DATASET EXTRACT Start Marker
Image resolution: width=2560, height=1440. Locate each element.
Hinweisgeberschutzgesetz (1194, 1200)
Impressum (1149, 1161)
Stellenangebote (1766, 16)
DATASET EXTRACT End Marker
DATASET EXTRACT Start Marker
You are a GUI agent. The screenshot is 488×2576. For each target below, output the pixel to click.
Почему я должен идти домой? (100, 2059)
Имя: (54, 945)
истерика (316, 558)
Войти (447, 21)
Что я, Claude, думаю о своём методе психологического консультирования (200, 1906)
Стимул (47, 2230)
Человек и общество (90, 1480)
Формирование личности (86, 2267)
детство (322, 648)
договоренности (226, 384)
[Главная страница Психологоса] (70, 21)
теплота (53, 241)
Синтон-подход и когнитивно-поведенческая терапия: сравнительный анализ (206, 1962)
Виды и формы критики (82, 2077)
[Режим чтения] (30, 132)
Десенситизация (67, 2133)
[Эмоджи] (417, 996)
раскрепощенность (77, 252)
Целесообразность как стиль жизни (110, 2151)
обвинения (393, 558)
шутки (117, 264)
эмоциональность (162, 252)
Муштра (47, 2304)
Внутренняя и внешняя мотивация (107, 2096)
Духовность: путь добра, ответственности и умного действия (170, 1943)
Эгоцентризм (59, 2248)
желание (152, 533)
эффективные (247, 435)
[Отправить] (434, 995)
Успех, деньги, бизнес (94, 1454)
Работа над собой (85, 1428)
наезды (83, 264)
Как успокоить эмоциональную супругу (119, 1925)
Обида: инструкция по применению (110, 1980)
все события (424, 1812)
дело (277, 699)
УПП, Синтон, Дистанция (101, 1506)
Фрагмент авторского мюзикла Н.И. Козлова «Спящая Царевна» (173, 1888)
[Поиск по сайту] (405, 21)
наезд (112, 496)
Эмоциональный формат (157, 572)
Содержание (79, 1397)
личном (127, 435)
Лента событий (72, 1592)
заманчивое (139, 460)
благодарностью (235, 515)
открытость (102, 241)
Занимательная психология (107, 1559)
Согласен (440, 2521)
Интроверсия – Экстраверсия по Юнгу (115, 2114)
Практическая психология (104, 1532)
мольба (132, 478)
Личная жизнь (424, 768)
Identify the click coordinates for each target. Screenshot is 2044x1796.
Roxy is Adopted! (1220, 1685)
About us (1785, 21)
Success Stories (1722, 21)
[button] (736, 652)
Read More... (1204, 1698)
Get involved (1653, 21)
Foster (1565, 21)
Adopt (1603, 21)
DATASET EXTRACT End Marker
■ **TASK REQUIREMENTS**
In the listing above, locate the line containing "Image resolution: width=2560, height=1440." and the line containing "Stellenangebote (1766, 16)", then transcribe both and every line between them verbatim.

■ **COMPLETED EXERCISE**
Image resolution: width=2560, height=1440. Locate each element.
Hinweisgeberschutzgesetz (1194, 1200)
Impressum (1149, 1161)
Stellenangebote (1766, 16)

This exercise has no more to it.